» **DIRECTIONS**: Write out, word for word, the lines that start with the one containing "1060x926 pixels. How" and run through the last line, including both.

Target pointing data:

- - -

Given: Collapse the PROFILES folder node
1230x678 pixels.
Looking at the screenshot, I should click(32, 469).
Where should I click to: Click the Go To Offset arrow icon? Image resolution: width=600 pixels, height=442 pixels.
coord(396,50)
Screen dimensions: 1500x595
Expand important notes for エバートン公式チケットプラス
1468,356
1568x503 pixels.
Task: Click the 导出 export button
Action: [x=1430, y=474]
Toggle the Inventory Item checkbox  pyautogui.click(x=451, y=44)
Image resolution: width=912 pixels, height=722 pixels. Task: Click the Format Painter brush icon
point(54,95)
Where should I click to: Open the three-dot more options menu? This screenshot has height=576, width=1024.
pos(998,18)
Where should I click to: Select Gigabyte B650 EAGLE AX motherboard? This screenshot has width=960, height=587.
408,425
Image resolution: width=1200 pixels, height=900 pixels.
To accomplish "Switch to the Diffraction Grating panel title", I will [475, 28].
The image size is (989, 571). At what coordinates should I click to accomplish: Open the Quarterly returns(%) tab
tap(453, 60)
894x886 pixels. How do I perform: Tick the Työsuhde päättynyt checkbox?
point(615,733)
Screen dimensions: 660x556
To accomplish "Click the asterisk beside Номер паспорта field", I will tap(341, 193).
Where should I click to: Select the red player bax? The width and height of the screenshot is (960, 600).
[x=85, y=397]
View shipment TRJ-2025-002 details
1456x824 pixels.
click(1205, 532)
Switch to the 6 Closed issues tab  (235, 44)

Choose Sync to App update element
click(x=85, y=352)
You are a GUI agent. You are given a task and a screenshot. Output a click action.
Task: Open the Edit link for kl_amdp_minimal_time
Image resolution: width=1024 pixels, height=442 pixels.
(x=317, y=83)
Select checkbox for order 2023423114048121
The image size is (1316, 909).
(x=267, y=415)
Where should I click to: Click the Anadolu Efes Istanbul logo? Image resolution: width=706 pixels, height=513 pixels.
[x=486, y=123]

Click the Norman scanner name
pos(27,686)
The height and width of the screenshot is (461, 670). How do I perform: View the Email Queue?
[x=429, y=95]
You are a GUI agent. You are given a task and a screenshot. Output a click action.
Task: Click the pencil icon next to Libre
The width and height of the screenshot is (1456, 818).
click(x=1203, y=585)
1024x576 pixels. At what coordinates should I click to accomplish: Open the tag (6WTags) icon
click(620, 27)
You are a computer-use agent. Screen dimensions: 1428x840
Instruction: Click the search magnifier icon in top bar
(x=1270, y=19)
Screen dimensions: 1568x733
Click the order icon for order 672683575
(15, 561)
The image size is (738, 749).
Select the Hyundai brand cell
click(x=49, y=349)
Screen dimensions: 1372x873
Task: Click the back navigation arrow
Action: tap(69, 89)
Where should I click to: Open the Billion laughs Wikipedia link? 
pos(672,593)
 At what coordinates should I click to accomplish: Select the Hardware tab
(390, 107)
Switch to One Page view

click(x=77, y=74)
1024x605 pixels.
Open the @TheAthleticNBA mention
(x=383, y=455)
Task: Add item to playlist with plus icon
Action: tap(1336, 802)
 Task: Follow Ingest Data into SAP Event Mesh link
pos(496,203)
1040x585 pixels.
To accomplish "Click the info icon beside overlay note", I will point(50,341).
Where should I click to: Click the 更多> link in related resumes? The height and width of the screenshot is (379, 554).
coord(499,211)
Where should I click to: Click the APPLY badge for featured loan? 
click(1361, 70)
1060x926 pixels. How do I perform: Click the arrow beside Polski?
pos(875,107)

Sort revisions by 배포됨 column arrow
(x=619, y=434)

- - -

» **WRITTEN RESPONSE**:
1060x926 pixels. How do I perform: Click the arrow beside Polski?
pos(875,107)

Sort revisions by 배포됨 column arrow
(x=619, y=434)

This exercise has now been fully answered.